India will ‘commission a nuclear power reactor every year’: NPCIL chief Premium
The Hindu
India's Nuclear Power Corporation plans to commission a nuclear power reactor every year, emphasising the role of nuclear power in its clean energy transition and decarbonisation efforts.
On December 17, 2023, India’s largest indigenously developed 700-MWe pressurised heavy water reactor (PHWR) – the fourth unit in Kakrapar, Gujarat – attained criticality. Six months earlier, another 700-MWe unit in the same facility had started producing commercial electricity. In 2024, another unit with the same capacity is expected to be commissioned in Rawatbhata, Rajasthan. Behind all these reactors is the Nuclear Power Corporation of India Limited (NPCIL). Its chairman and managing director B.C. Pathak told The Hindu NPCIL plans to “commission a nuclear power reactor every year” hence.
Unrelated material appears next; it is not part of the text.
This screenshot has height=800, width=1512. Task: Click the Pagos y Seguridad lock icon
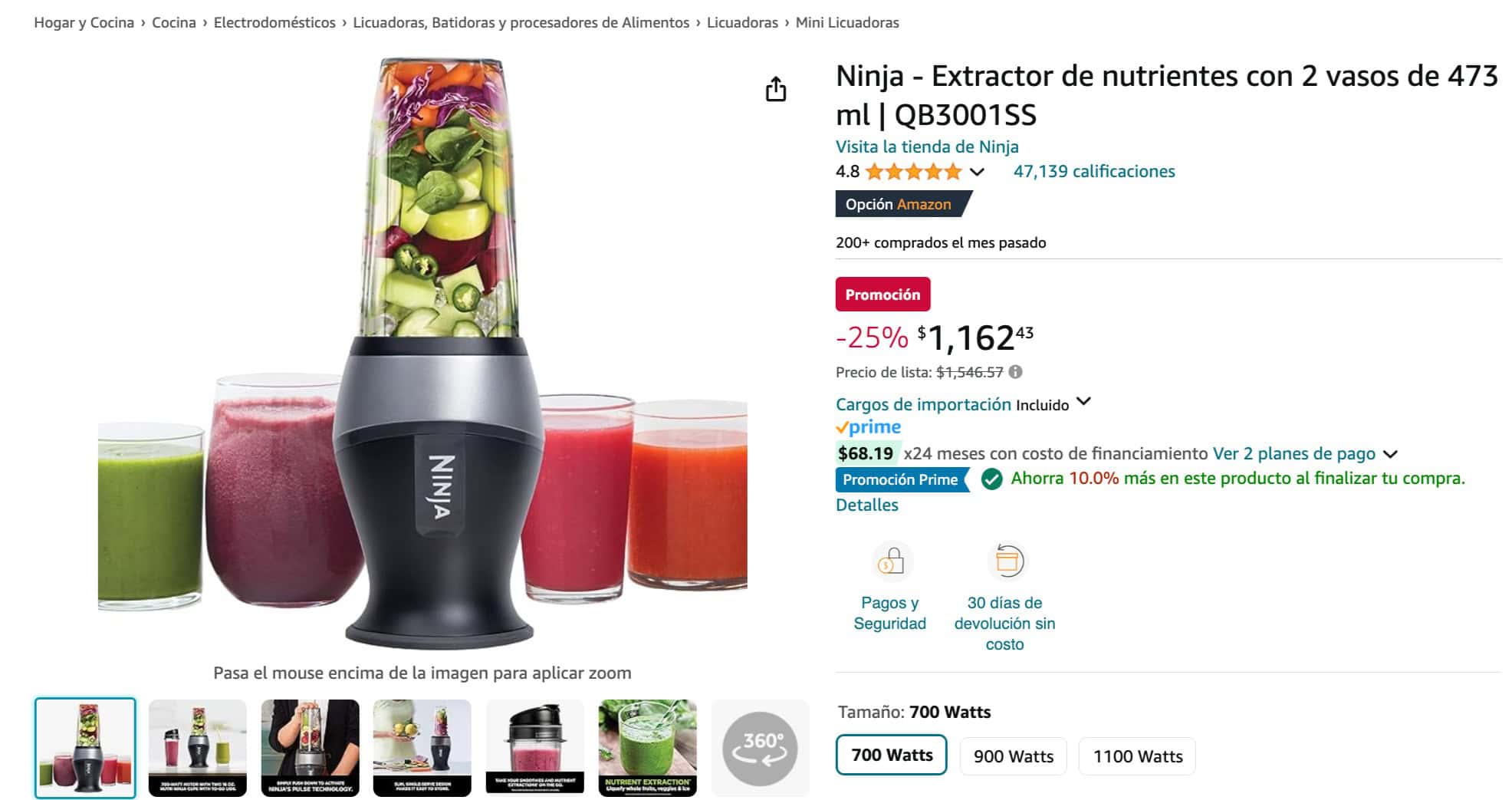pyautogui.click(x=890, y=561)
Mr. Pathak is a Distinguished Scientist of the Department of Atomic Energy and has more than 30 years of experience implementing the NPCIL’s nuclear power projects, including 220-MWe, 540-MWe, 700-MWe and 1,000-MWe reactors of both PHWR and pressurised water reactor (PWR) technologies. He assumed his current charge in NPCIL in February 2022. On December 13, 2023, he spoke to The Hindu on India’s nuclear power plans and strategy. Excerpts from the interview follow.
In the conference on ‘Nuclear for Clean Energy Transition’ (in December), organised by the Indian Nuclear Society in association with the NPCIL, you made a distinction between electricity generation and energy. You said much of the energy currently comes from fossil fuels. Can you expand on this?
Globally, on an average, the energy composition consists of about 20% electricity and 80% energy from coal, petrol, diesel, gas, lignite, and other components. Efforts are being made to decarbonise the electricity sector by putting up solar power plants, wind energy, renewables, and nuclear power plants. The 80% energy sector consists of fuel that is being directly used as molecules or as a reducing agent. There is a need to decarbonise that sector also.
Efforts are being made globally to replace this fuel by a fuel that does not emit carbon dioxide. That is why the emphasis is being made on the production of green hydrogen. Green hydrogen, to some extent, will help [in decarbonisation].
In future, nuclear power may play a major role in producing hydrogen because nuclear is clean energy. Hydrogen, produced from clean energy sources, is generally termed green hydrogen. That is why nuclear has a dual role – in terms of electricity generation and as a promising potential clean energy source.
But a lot of work has to be done across the globe on this. It will take some time. That is what I was trying to explain by making a distinction between electricity and energy. Electricity is actually a subset form of energy only.